As the title suggests, Pecola's greatest desire is to have blue eyes, which she associates with beauty. She believes that acquiring blue eyes would transform her life, alleviating its ugliness and possibly changing her parents' behavior. Pecola admires the beautiful white icons of the 1940s: she drinks milk from a cup with Shirley Temple's image at the MacTeer's home, buys Mary Janes candy to gaze at the blond-haired, blue-eyed girl on the wrapper, and even seeks assistance from Soaphead Church, hoping he can grant her blue eyes. By the novel's conclusion, Pecola genuinely believes she has blue eyes, a tragic illustration of the damage white societal ideals can inflict on a young Black girl who, lacking alternatives, embraces them.

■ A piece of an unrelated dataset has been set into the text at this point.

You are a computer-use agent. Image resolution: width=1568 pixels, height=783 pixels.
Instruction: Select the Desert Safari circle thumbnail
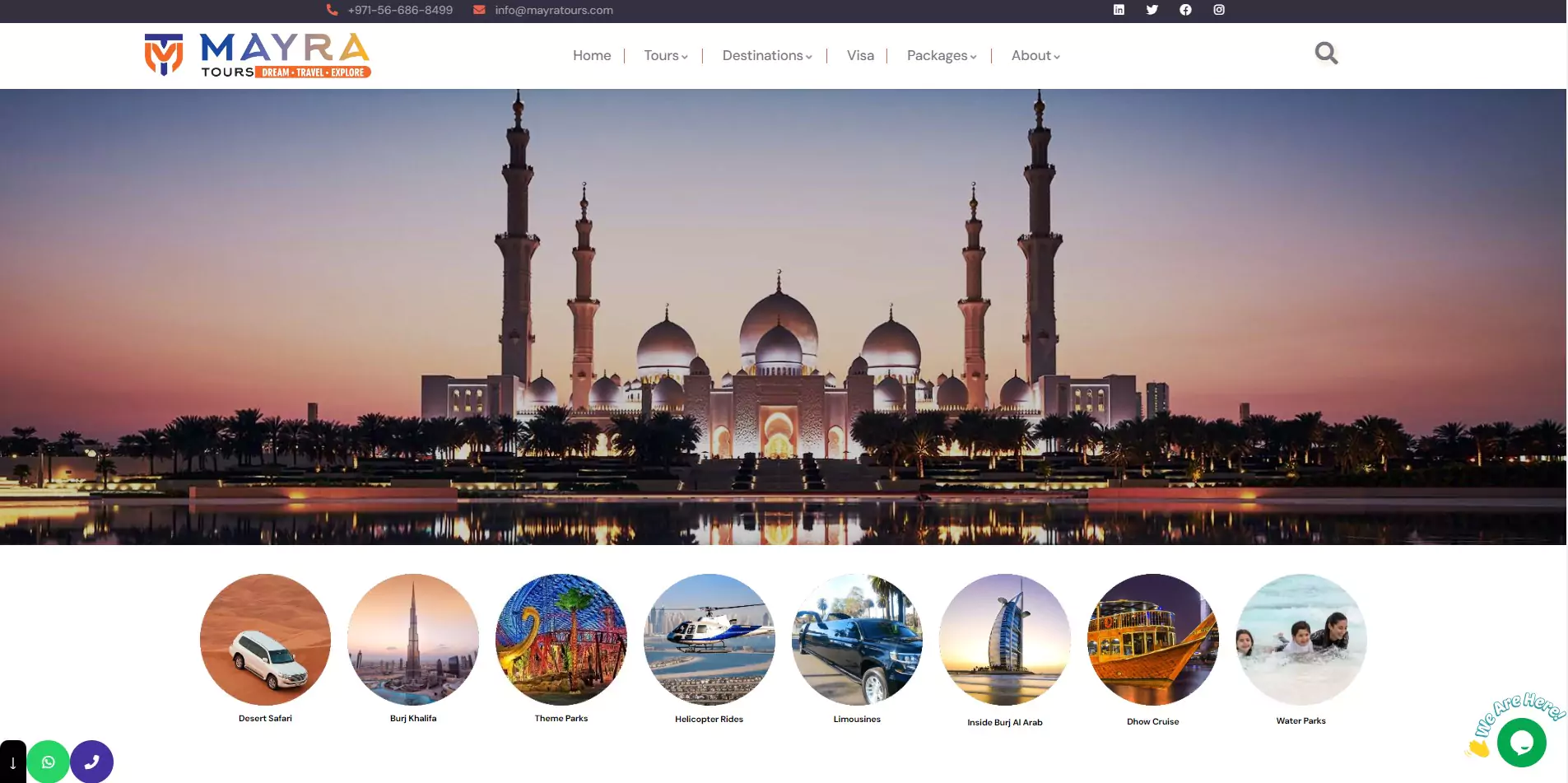click(265, 640)
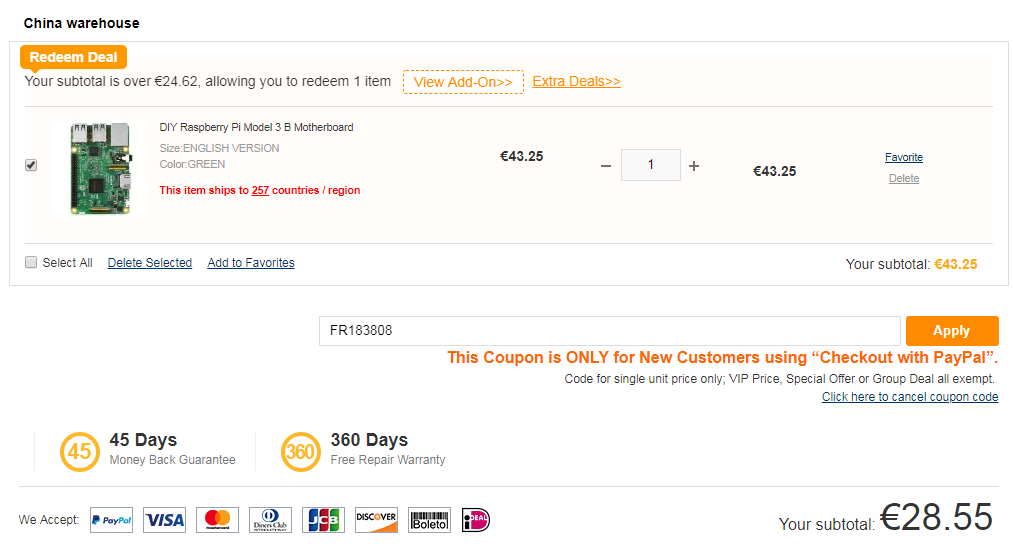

Pecola's mother, Pauline, experiences her own struggles. Her life takes a downturn when, as a child, she steps on a nail, leaving her foot permanently injured. After marrying Cholly, their life in Lorain, Ohio, fails to fulfill her fairy tale dreams, driving her to find comfort in the movies. There, she encounters what the novel describes as the concepts of physical beauty and romantic love, "probably the most destructive ideas in the history of human thought. Both originated in envy, thrived in insecurity, and ended in disillusion." Pauline immerses herself in the fantasy of cinema, even styling her hair like the famous white actress Jean Harlow. Her illusion is shattered when she loses a tooth while eating candy at a movie. From that moment, she resigns herself to "just being ugly" but eventually finds employment with a white family, seeking the "beauty, order, cleanliness, and praise" missing from her own home. For example, when Pecola accidentally knocks a hot pie off the counter at the Fisher household, Pauline slaps and scolds her for disrupting her immaculate, white world, while comforting the Fisher girl who is startled by the incident. Although Pauline doesn't descend into madness like Pecola, her decline is apparent, as she only finds beauty in the surrogate family that makes her feel "white," rather than in herself or her own family.

Unlike Pecola and Pauline, Claudia MacTeer, the main narrator of the novel, defies the beauty standards society tries to impose on her. Claudia harbors a strong dislike for Shirley Temple and is perplexed by the admiration Black people show for young white girls. Much to her family's disappointment, who view her behavior as ungrateful, Claudia takes apart a white doll she receives for Christmas "to see of what it was made, to discover the dearness, to find the beauty, the desirability that had escaped me, but apparently only me." Though Claudia, like everyone in her community, struggles with self-image, she realizes they all made Pecola a scapegoat because "we were so beautiful when we stood astride her ugliness." As Claudia recounts Pecola's story, she expresses remorse for how they treated Pecola and admits that even though she eventually learned to "worship" Shirley Temple, it was merely "adjustment without improvement."

Expert Q&A

What is the significance of the title in Toni Morrison's The Bluest Eye?

The title of Toni Morrison's "The Bluest Eye" holds immense significance as it represents the protagonist, Pecola Breedlove's, longing for blue eyes, a symbol of white beauty standards. Pecola believes that having blue eyes would end her troubles, prevent her parents' fights, and make her beautiful. The title also implicitly speaks to the white supremacist influence, with Pecola desiring not just blue eyes but the "bluest" ones, indicating her wish to surpass white beauty. The title further reflects the irony of America's fight against tyranny and genocide in WWII while subjugating its non-white citizens.